AlphaOne1 edited this page Nov 8, 2016 · 2 revisions

This page shows how to build the sortbench from sources using CMake

Introduction

The sortbench uses CMake as its build system. CMake is available for a wide variety of platforms.It will generate the files for the respecitive platform to "really" build the software. Currently it is tested for Linux (Gentoo, Raspian) and Windows (Visual Studio 2012). CMake is a meta build system.

Details

Linux / MacOS X

Setup Build Environment

For Linux you need cmake, make and a working compiler. After this is complete, the build can be done with these easy steps:

  1. $ tar -xjf sortbench-1.2.0_src.tar.bz2
  2. $ cd sortbench/
  3. $ mkdir build
  4. $ cd build/
  5. $ cmake ../
  6. $ make

Compile Options

To setup the compile flags, one can type make edit_cache. A console configuration dialog opens and lets one change many options. You navigate using the arrow keys and press on the option you want to change. After having changed it, you press again to set it. When everything is configured pressing will configure the projects internal variables and a following will write everything in the build environment to use.

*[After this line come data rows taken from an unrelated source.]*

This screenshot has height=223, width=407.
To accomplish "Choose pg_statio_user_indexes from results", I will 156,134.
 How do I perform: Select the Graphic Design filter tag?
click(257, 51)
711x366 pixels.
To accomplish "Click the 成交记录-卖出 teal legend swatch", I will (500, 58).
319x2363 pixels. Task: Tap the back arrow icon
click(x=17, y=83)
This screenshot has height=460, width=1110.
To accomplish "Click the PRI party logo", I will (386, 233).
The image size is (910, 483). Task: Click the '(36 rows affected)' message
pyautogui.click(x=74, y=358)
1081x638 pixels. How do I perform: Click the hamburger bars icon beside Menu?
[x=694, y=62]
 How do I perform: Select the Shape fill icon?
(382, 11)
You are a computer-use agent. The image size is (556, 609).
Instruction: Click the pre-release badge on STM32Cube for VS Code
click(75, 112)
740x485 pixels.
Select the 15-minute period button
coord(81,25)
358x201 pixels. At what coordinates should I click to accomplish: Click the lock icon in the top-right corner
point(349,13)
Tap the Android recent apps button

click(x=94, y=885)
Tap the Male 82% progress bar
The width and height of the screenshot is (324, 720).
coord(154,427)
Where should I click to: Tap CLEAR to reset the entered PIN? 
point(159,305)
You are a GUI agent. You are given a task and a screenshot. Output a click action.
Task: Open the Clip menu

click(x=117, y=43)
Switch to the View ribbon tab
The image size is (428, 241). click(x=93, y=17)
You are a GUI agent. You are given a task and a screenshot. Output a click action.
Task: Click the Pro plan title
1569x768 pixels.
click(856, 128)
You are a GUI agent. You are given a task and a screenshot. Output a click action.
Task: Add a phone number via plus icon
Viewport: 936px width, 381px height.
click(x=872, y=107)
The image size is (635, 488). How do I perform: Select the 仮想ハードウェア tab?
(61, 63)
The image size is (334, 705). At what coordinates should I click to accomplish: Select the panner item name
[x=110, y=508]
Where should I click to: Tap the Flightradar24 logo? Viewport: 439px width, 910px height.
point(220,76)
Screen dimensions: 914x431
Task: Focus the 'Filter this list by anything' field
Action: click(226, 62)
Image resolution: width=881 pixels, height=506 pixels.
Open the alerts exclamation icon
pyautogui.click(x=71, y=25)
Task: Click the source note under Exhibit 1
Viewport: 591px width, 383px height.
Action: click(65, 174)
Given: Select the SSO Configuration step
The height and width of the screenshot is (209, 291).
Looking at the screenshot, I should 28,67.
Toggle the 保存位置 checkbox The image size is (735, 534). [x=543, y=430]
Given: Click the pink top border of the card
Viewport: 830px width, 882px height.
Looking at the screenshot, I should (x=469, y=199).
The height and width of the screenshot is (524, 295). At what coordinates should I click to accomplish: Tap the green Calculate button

A particularly useful one is to set CMAKE_BUILD_TYPE=Release. Another useful setting is to set

  • CMAKE_CXX_FLAGS=-march=native The latter will optimize for the CPU detected at compile time.

For new algorithms it is strongly encouraged to set also the following flags:

  • -Wall
  • -Wextra
  • -pedantic
  • -Wfloat-equal
  • -Werror=uninitialized

Windows

Setup Visual Studio Project

For Windows currently only Visual Studio 2012 is tested, but the following steps should also apply to older versions. It should also work in cygwin, but this is so far untested. You need, of course, CMake and Visual Studio.

  1. unpack the archive with an unpacker of your choice, WinRAR will do
  2. start CMake GUI
  3. for the project directory you choose the extracted directory
  4. as the build directory you can choose an arbitrary one
  5. as the target build system you choose Visual Studio 11
  6. click on configure
  7. click on generate
  8. CMake will generate a solution for Visual Studio that can be opened. It contains a project for every target.
  9. Build the "ALL" target.

Compile Options

Venturing through the options of Visual Studio it is encouraged to test out how they behave. What may provide useful is to set to use SSE/AVX instructions newer processors support. If you are familiar with the compiler options of cl you also can set them using the graphical cmake interface mentioned already for generating the Visual Studio project files.